DATASET EXCERPTS:

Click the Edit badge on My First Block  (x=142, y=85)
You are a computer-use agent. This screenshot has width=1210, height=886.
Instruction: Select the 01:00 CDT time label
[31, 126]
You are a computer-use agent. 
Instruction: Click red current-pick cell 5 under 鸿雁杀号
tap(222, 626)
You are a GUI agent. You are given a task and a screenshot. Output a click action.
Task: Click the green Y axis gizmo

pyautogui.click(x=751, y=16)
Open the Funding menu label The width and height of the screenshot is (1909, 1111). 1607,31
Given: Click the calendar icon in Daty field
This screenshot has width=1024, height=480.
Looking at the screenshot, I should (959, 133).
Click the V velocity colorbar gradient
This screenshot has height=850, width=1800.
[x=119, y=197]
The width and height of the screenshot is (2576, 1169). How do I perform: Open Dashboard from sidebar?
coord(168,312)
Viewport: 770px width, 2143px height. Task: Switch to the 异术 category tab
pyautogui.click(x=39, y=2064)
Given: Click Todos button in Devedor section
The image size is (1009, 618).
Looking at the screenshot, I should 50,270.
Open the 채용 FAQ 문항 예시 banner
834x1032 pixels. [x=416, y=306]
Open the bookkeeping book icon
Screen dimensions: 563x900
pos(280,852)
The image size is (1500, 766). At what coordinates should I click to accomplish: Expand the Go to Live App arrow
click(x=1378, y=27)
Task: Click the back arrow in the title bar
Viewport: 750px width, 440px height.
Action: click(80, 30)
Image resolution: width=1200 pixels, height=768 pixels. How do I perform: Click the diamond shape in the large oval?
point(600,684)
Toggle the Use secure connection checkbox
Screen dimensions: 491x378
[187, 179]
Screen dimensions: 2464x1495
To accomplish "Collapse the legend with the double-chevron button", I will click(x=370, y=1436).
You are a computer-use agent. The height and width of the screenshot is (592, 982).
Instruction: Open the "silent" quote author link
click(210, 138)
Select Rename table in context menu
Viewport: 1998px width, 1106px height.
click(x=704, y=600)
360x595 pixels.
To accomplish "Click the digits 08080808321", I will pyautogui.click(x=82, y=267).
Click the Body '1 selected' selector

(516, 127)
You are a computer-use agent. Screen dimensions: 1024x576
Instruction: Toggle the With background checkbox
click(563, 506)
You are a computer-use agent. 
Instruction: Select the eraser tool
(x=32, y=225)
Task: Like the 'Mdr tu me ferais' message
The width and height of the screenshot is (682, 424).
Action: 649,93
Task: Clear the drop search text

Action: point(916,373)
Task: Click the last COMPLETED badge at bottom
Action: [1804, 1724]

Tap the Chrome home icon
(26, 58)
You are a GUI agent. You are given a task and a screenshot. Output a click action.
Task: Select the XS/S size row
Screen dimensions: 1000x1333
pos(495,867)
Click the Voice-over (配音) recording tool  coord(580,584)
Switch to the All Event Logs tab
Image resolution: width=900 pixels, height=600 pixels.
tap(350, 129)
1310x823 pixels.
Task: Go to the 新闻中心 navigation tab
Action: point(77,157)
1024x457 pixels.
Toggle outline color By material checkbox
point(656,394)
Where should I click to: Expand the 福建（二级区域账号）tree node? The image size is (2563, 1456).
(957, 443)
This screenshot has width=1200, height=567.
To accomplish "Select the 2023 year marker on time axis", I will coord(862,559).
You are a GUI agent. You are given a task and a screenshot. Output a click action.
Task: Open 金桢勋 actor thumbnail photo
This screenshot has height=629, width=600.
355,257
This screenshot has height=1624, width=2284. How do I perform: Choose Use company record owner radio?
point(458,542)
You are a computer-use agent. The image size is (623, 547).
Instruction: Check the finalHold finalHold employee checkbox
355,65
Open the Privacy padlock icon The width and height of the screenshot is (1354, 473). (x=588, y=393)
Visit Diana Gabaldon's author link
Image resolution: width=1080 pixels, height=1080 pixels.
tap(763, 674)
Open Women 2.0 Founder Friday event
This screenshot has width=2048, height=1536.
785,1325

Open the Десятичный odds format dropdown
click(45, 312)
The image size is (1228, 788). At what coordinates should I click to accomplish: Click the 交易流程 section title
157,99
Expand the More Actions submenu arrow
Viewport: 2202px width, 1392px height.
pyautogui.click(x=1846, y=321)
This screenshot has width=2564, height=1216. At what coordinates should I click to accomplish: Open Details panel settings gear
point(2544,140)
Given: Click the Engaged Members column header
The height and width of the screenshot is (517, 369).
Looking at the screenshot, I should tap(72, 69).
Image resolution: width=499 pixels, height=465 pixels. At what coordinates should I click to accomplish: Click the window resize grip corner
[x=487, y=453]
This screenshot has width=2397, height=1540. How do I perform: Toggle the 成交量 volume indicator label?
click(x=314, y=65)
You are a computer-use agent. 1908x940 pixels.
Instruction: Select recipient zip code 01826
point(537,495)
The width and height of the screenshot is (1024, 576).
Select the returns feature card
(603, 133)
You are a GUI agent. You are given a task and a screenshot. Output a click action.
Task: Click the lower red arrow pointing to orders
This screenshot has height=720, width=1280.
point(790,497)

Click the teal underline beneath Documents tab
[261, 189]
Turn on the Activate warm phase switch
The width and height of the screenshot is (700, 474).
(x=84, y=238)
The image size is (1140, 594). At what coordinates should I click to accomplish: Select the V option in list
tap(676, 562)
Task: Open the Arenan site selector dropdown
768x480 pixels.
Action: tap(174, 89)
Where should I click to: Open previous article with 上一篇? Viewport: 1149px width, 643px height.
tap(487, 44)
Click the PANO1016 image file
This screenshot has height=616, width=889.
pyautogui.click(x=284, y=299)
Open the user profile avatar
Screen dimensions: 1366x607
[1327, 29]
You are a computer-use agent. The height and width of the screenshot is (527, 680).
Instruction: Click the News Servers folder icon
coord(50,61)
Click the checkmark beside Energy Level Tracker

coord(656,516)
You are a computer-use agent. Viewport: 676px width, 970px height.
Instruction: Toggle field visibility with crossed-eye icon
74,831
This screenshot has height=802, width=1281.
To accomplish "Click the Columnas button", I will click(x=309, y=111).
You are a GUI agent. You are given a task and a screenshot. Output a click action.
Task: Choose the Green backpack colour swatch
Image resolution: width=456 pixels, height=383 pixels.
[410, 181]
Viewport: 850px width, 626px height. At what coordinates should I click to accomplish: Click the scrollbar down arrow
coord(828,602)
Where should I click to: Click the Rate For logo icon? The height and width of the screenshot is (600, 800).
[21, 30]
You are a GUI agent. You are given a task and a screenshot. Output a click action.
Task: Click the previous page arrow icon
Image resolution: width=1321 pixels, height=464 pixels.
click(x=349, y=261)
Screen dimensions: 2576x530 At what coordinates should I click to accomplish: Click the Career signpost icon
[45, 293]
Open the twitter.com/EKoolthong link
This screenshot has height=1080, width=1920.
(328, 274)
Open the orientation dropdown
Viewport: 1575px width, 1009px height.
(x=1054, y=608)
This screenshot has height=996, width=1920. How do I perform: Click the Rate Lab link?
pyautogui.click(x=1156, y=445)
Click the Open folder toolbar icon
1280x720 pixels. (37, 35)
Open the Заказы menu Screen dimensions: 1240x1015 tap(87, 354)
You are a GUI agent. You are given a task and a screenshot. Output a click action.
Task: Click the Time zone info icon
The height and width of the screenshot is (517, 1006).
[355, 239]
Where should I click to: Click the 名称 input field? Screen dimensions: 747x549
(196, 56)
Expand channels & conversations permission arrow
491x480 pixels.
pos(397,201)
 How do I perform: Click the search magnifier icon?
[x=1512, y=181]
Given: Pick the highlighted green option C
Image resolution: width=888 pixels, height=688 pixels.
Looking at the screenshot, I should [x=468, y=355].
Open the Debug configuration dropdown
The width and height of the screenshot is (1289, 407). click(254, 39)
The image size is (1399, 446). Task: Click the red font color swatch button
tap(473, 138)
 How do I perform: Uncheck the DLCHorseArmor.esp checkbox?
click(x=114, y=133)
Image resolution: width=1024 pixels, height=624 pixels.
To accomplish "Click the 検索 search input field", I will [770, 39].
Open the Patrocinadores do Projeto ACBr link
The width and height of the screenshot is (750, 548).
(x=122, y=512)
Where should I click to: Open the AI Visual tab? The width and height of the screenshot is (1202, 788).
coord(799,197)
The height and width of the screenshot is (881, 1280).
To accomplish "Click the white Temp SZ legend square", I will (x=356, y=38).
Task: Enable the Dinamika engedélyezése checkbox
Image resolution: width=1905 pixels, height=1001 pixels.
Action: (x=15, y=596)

SET PROBLEM:
Please reproduce the lines above exactly, starting with the line that contains "Viewport: 850px width, 626px" and going on through the line that contains "Open the Заказы".

PROBLEM SOLUTION:
Viewport: 850px width, 626px height. At what coordinates should I click to accomplish: Click the scrollbar down arrow
coord(828,602)
Where should I click to: Click the Rate For logo icon? The height and width of the screenshot is (600, 800).
[21, 30]
You are a GUI agent. You are given a task and a screenshot. Output a click action.
Task: Click the previous page arrow icon
Image resolution: width=1321 pixels, height=464 pixels.
click(x=349, y=261)
Screen dimensions: 2576x530 At what coordinates should I click to accomplish: Click the Career signpost icon
[45, 293]
Open the twitter.com/EKoolthong link
This screenshot has height=1080, width=1920.
(328, 274)
Open the orientation dropdown
Viewport: 1575px width, 1009px height.
(x=1054, y=608)
This screenshot has height=996, width=1920. How do I perform: Click the Rate Lab link?
pyautogui.click(x=1156, y=445)
Click the Open folder toolbar icon
1280x720 pixels. (37, 35)
Open the Заказы menu Screen dimensions: 1240x1015 tap(87, 354)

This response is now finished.